Алексей Юрчак полагает, напротив, что партийное руководство осознавало серьезность своего воспитательного провала и стремилось выяснить его причины. Для подтверждения он ссылается на книгу Светланы Иконниковой и Виктора Лисовского – ту самую, где вашингтонские вояки заблудились по дороге на Москву. Юрчак утверждает, что соавторы, проведя исследование молодежной увлеченности рок-музыкой, «пришли к пессимистическому выводу: советской молодежи присуща опасная наивность в политических вопросах и неспособность распознавать прямую связь между буржуазной культурой и политикой антикоммунизма» («Это было навсегда, пока не кончилось», с. 406). И дальше: «Само появление подобных исследований с их необычно пессимистическими выводами указывает на изменение в структуре партийной критики западного культурного влияния на рубеже 1970—1980-х годов. <…> В критике нового типа признавалось, что отрицательное влияние западной культуры распространилось среди большинства советской молодежи, став скорее нормой, чем отклонением от нее» (с. 407). «Новая критика», полагает профессор, пессимистически указывала на «деградацию» молодежи и на то, что «эта деградация специально спланирована на Западе» (с. 408).

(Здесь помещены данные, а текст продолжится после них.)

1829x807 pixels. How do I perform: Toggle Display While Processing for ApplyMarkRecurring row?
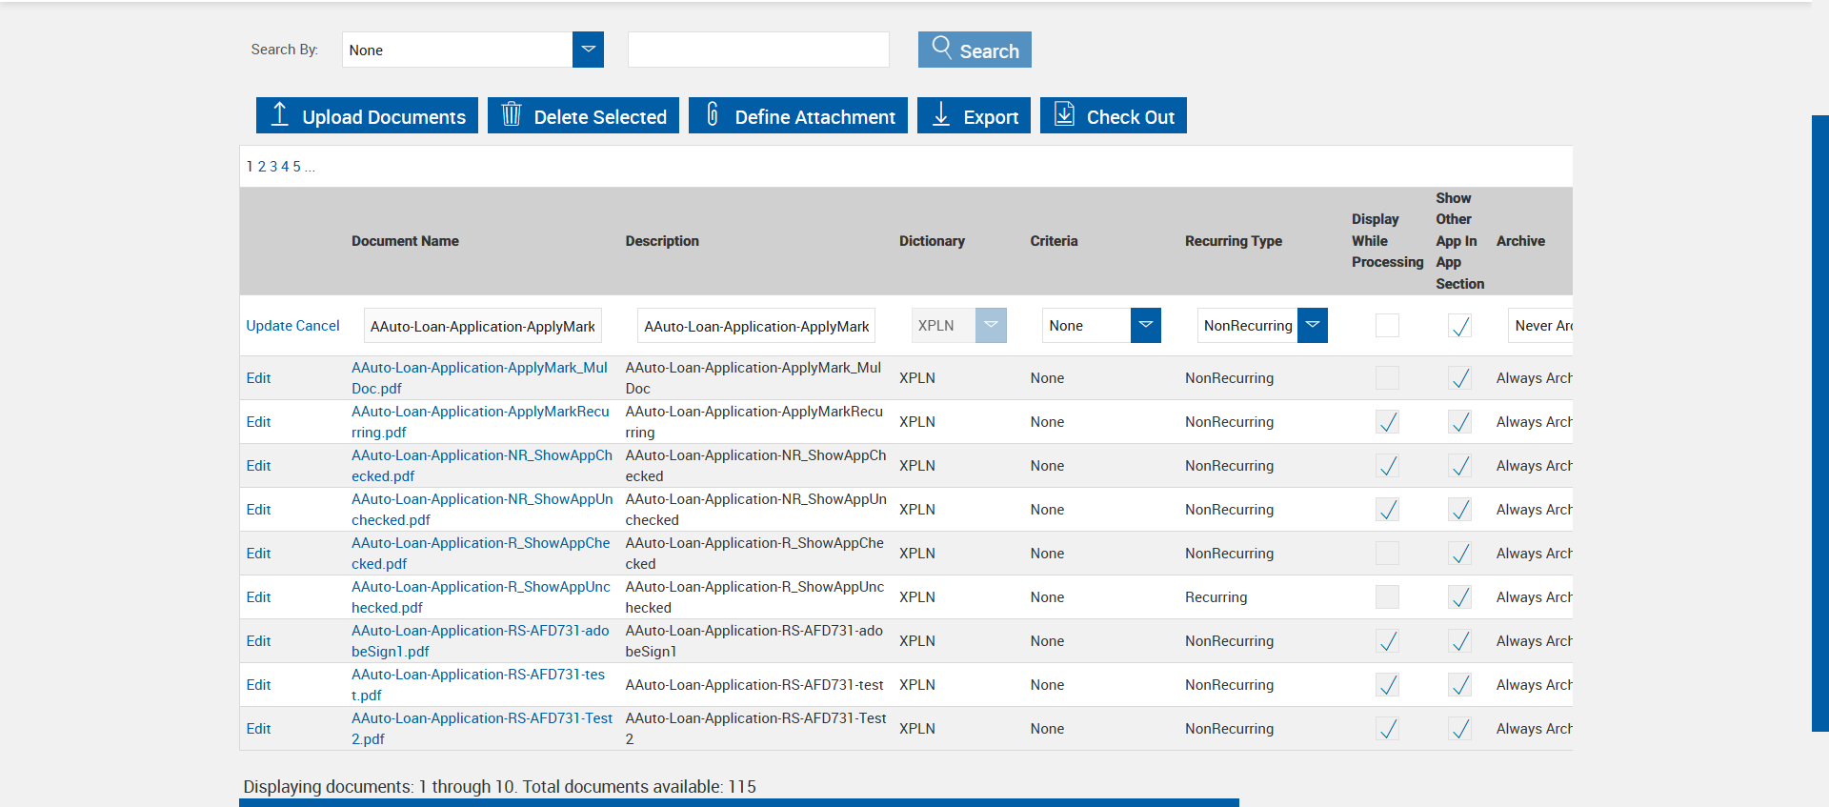[x=1387, y=421]
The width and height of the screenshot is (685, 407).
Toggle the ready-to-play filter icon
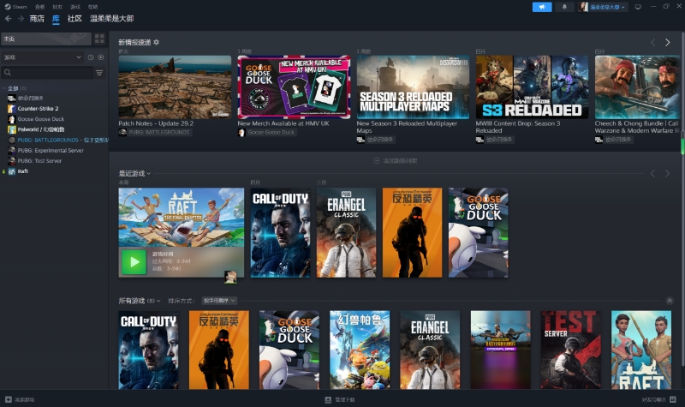tap(100, 57)
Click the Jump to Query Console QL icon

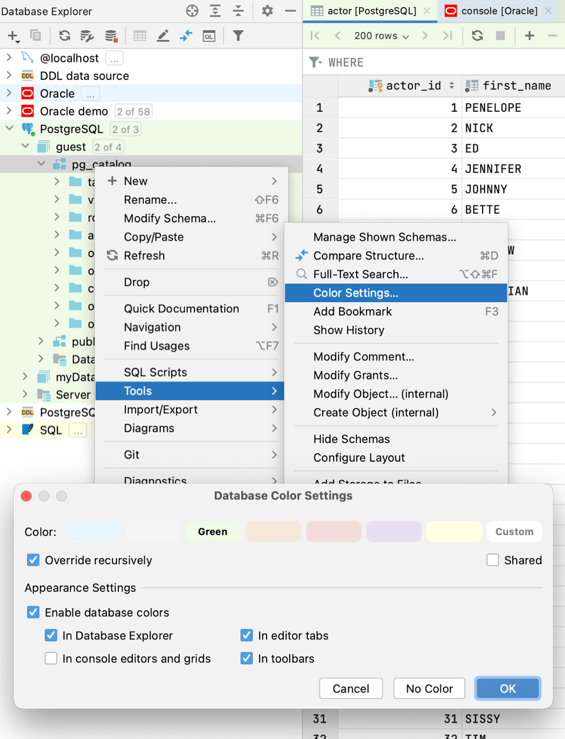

Согласиться с этим я не могу. Предполагаю, что исследователя подвела советская привычка читать между строк. Книжка Иконниковой и Лисовского – самое обычное пропагандистское сочинение, где пессимистических выводов нет и быть не может. Могут быть только отдельные недостатки отдельных недорослей, в целом же советскую молодежь «отличает политическая принципиальность, гражданская ответственность, общественная активность» (С. Иконникова. В. Лисовский, с. 99). Соавторы признают, что на диспутах «порой» (с. 97) слышали политически наивные высказывания. Но и только. В рамках отдельных недостатков. А идеал молодежи, настаивают соавторы, – «человек, любящий свою Родину, любящий литературу и искусство, модно и элегантно одетый и, главное, обладающий коммунистической идейной убежденностью» (С. Иконникова, В. Лисовский, с. 157). Никакой «новой» партийной критики в начале 1980-х годов не появилось. Она оставалась той же самой, которая обрушивалась на отдельных стиляг в каждом городе и поселке за двадцать лет до того и которая с оптимизмом утверждала коммунистический энтузиазм молодежи до самого конца коммунистической власти.